Praying for a peaceful night for you...
Hey you...it really must be one of those days!! I completely understand...of course not about the kiddies part, but with making decisions and stuff like that. My hubby and I are in the midst of attempting to make a big decision and were just thrown a huge curve ball today. We are hoping all goes well...and if not...back to the re-evaluating and decision making again!! Just when a person thinks you have it all figured out...all of a sudden you realize you do not! Anyway just want you to know that I am thinking of you and hope that you find some peace of mind and clarity. Sending you much positive thoughts and love! Take care girl! xo
i'm sorry you had one of those days. please remember that you can give me a call anytime if you need anything. i'd love to be able to help.

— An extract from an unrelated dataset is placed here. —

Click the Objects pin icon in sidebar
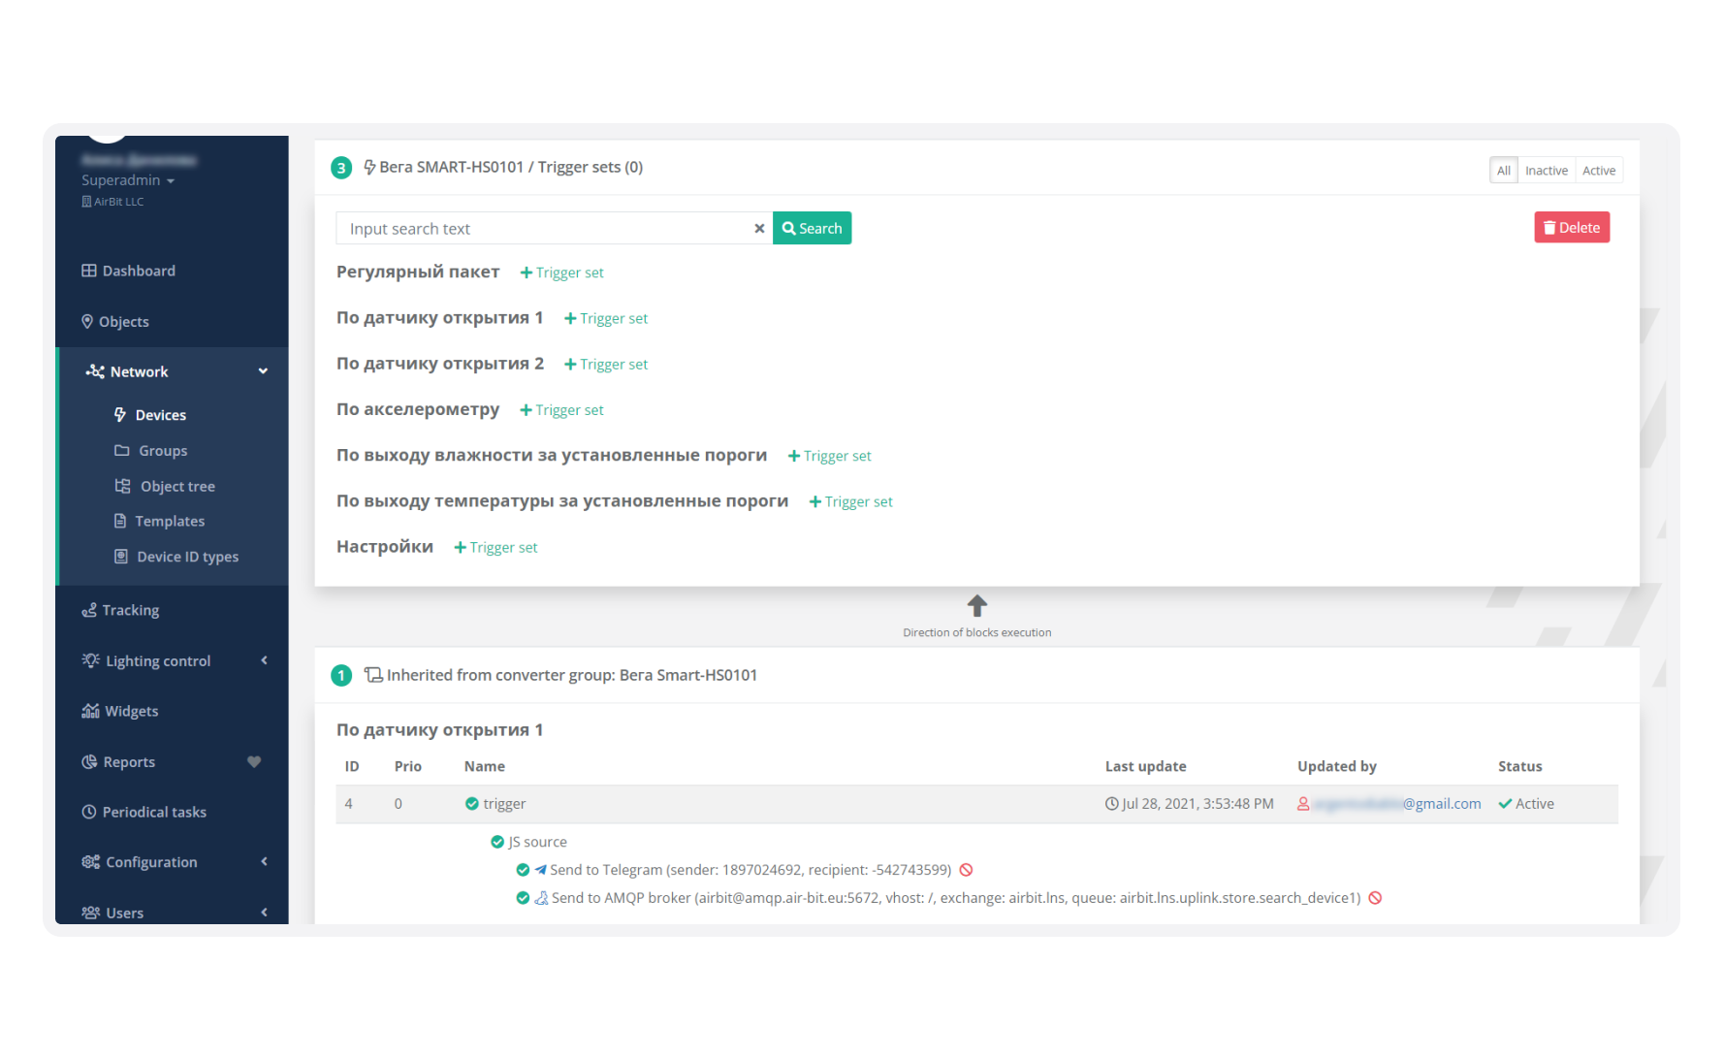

yeah, a crystal ball at times would be nice...
I am having a very difficult time with my children growing up. When we adopted them - growing up never crossed my mind. Including going to school. Which I struggle with every single day. I also have a difficult time dealing with where we've been (babies...no schedule, like you mentioned) & realizing we will never be there again. Sometimes it's hard for me to think about. :)
Talia- the best thing I'm trying to live right now with 4 little ones is,"mom's who know.... do less, etc etc ( you know the talk). You are wonderful- just keep at it!!!
Hey, just catching up on your blog. Cutest pics of your darling family! I can relate to having the hubby gone, it just makes life a little harder!